Die jüngsten Entwicklungen im Nahen Osten, insbesondere die Aussicht auf ein Ende des Irankonflikts, haben weltweit zu einem Rückgang der Energiepreise geführt. Diese Veränderungen schlagen sich auch in den internationalen Düngemittelpreisen nieder, die auf ihr Vorkriegsniveau gesunken sind. In Deutschland hingegen reagieren die Düngemittelpreise nur langsam auf diese globale Entspannung.
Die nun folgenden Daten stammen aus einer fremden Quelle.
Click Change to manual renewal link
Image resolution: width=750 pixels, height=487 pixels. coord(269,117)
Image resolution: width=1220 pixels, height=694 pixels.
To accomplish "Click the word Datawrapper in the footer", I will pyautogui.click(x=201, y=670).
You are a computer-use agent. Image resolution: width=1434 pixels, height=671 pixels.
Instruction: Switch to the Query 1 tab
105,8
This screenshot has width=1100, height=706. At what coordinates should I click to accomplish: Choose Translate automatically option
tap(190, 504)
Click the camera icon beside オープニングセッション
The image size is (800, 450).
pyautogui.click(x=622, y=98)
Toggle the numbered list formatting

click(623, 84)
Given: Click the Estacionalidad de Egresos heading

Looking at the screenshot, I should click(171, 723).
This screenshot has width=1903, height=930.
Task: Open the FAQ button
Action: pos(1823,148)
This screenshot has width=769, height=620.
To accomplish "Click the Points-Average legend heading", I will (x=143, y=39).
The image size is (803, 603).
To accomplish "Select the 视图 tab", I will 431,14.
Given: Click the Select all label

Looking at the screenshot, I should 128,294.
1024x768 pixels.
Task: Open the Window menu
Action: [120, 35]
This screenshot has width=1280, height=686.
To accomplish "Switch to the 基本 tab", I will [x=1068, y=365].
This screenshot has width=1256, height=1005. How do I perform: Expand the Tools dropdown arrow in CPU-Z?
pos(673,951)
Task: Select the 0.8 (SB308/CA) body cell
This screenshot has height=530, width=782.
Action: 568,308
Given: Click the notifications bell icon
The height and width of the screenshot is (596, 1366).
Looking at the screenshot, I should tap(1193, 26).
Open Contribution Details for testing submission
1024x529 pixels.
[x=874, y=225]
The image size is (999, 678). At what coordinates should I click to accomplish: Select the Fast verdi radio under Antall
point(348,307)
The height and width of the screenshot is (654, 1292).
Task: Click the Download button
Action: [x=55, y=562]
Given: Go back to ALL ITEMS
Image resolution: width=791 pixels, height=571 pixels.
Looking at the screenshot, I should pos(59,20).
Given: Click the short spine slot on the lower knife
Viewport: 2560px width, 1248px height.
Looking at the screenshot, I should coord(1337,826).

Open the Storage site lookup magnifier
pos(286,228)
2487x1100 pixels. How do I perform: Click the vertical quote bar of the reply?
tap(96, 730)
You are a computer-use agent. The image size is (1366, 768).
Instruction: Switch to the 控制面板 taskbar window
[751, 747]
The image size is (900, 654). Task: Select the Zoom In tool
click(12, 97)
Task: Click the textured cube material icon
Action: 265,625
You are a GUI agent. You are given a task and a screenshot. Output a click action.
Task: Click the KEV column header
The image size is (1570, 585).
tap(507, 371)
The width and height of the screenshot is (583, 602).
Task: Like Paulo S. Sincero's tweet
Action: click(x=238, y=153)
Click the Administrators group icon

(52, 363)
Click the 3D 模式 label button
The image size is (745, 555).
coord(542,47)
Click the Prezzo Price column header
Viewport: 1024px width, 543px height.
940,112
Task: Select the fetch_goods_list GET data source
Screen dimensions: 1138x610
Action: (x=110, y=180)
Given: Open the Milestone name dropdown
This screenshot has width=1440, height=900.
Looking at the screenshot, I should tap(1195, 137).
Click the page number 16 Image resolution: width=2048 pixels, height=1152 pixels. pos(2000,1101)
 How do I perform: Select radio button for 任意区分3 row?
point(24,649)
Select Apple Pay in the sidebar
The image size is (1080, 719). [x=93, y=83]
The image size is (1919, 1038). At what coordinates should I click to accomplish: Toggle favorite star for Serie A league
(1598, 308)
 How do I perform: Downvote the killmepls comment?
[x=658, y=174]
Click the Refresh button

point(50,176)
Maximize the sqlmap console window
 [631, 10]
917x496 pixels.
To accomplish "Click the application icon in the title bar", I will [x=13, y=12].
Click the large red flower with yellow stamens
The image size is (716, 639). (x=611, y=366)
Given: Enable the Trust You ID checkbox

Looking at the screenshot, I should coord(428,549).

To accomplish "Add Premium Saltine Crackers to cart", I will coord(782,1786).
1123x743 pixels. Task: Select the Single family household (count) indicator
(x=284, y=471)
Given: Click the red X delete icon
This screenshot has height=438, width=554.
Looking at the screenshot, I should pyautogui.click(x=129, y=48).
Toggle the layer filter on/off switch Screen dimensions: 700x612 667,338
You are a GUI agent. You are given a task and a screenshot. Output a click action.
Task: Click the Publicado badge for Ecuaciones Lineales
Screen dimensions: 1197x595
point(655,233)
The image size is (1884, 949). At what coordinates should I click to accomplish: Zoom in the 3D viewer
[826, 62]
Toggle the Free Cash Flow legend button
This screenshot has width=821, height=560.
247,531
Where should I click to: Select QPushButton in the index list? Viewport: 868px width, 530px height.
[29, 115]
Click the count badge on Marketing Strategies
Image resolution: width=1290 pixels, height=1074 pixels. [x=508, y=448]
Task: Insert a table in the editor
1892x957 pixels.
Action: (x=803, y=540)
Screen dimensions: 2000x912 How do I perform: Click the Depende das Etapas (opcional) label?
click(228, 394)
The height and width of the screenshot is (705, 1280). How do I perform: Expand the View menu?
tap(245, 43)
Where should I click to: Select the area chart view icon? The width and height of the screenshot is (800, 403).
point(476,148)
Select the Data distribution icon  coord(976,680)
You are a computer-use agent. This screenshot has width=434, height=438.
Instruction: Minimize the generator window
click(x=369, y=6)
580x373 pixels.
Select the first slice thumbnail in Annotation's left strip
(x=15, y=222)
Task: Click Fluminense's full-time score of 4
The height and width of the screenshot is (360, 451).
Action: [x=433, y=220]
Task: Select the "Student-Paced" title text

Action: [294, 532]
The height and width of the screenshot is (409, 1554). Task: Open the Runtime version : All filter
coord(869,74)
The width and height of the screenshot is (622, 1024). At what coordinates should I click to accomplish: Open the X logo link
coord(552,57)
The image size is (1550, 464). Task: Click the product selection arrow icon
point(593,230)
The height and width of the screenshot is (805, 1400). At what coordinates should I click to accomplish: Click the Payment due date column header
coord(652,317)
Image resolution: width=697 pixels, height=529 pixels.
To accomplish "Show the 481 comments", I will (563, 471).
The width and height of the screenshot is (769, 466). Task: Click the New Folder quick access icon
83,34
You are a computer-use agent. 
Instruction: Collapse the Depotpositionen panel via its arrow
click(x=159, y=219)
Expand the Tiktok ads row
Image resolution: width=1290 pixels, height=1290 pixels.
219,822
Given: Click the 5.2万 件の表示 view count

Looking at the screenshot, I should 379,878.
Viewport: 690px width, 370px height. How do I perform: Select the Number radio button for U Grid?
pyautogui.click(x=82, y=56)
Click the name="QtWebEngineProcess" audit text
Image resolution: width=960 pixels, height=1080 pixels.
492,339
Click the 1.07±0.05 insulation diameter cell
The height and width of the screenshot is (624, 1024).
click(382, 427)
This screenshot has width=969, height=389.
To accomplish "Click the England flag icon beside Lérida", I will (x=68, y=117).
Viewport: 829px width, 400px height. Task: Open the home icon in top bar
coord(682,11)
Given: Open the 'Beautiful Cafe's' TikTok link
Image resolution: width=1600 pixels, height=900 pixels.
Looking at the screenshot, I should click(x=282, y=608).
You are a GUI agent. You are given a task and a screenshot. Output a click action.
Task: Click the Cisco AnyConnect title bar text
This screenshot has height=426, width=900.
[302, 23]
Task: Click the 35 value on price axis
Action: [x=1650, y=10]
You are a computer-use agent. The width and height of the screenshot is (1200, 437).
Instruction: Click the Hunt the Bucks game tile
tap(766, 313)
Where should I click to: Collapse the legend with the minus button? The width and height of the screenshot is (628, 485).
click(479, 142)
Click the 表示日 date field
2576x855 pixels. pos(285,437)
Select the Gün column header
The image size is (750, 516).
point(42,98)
Weltmarktpreise für Düngemittel sinken
Laut einem Bericht der Landwirtschaftskammer Schleswig-Holstein und Markt Pro sind die Weltmarktpreise für wichtige Stickstoffdünger wie Harnstoff und AHL (Ammonium-Nitrat-Lösung) in den letzten Wochen deutlich zurückgegangen. An der CME-Börse wird granulierter Harnstoff aus dem Mittleren Osten zu Preisen gehandelt, die den Werten vom Februar 2026 entsprechen, nämlich bei 485 US-Dollar pro Tonne.
Der Rückgang der Preise ist nicht nur auf das Ende der Konflikte im Iran zurückzuführen. Auch das hohe Angebot aus China trägt dazu bei, dass die Stickstoffpreise unter Druck stehen. Besonders Harnstoff hat aufgrund des Überangebots einen signifikanten Preisrückgang erlebt.
Deutsche Händler zögern noch
Trotz der gesunkenen Importkosten zeigt sich der lokale Handel in Deutschland zurückhaltend. Es gibt nur wenige Preismeldungen und geringe Verkaufsaktivitäten. Besonders im Nordwesten Deutschlands sind die Preisnachlässe an großen Handelsplätzen spürbar, während kleinere Händler aufgrund von Lager- und Transportkosten noch höhere Preise veranschlagen.
Regional variieren die Preise stark, sodass die massiven Preissenkungen des Weltmarkts nicht überall gleichermaßen ankommen. Der Handel wartet möglicherweise ab, wie sich die Lage weiterentwickelt, bevor er seine Preise drastisch anpasst.